January 28, 2016 Leigh Singer

Curzon Film Magazine – Youth

ARROWS OF DESIRE

Michael Caine excels in Paolo Sorrentino’s Youth.

 

A quick glimpse at the protagonist of Paolo Sorrentino’s latest film, Youth – an older gentleman with neatly slicked back hair, dapper tailoring and thick-rimmed glasses – and you’d be forgiven for assuming the Italian filmmaker’s habitual muse, the great Neapolitan actor Toni Servillo (star of four Sorrentino features, including The Consequences of Time (2004) and Oscar-winning The Great Beauty (2013)), is once again his leading man.

 

In fact, it’s the very English Michael Caine who takes centre stage and the shift is instructive for the project overall: it’s a Sorrentino film for sure (his second in the English-language following 2011’s This Must Be The Place), complete with the director’s flamboyant visual coups and musically-inspired set-pieces; but there’s a different accent at play here, a tenderness, even an understated optimism, threaded through all that great, jaded beauty.

 

Caine plays Fred Ballinger, a world-famous, retired, eighty-year-old British composer, holed up in luxury Swiss mountain spa, bickering and bantering with his best friend, American film director Mick (Harvey Keitel), and assistant, daughter Lena (Rachel Weisz).

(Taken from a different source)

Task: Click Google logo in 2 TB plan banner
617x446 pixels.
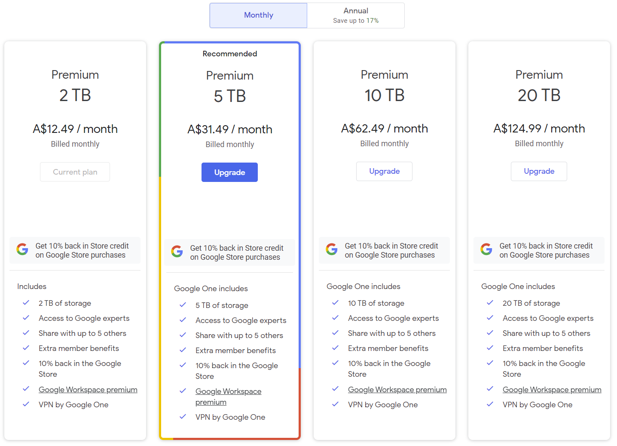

An emissary from the Queen arrives, offering a knighthood and Her Majesty’s request that Ballinger conduct his signature composition, ‘Simple Songs’ – an offer Ballinger adamantly refuses for enigmatic “personal reasons”.

 

 

With Mick as desperate to complete his last screenplay and “testament” as Fred is to avoid professional obligations, Sorrentino returns again to themes that haunt his work: love and loss, memory and art, and the toll of time’s inexorable waltz. Family tensions rise up when Lena’s husband, Mick’s son, leaves her for pop star Paloma Faith (playing herself in a game cameo); as do recriminations for past sins, particularly Fred’s longstanding family neglect. “Music is all I understand,” he confesses. “Because you don’t need words and experience to understand it. It just is.”

 

Caine is on top form here – his Ballinger a gentler, less guarded presence than Servillo’s Sorrentino roles – in his most substantial role in over a decade, and his unlikely double act with Keitel, earthy American passion vs. wry British reserve, an unexpected delight. But they’re matched by a wonderfully diverse cast, including Paul Dano as a cynical, Johnny Depp-like movie star, and a blistering last-act turn from a genuine Hollywood legend.

 

If Ballinger claims to understand only music, Sorrentino himself once again shows himself to be a virtuoso of both sound and vision. Aided by regular cinematographer Luca Bigazzi, he envisions the spa as part-futuristic spacecraft, part-Renaissance chiaroscuro canvas and conjures a flow of inventive images and soundtracks – from a flooded Venice fantasy to Caine’s impromptu Alpine cowbell concerto. Yet beneath its dazzling surfaces, Youth’s abiding, underlying refrain is our inescapable vulnerability – at any age – striving and surviving through the consequences of time.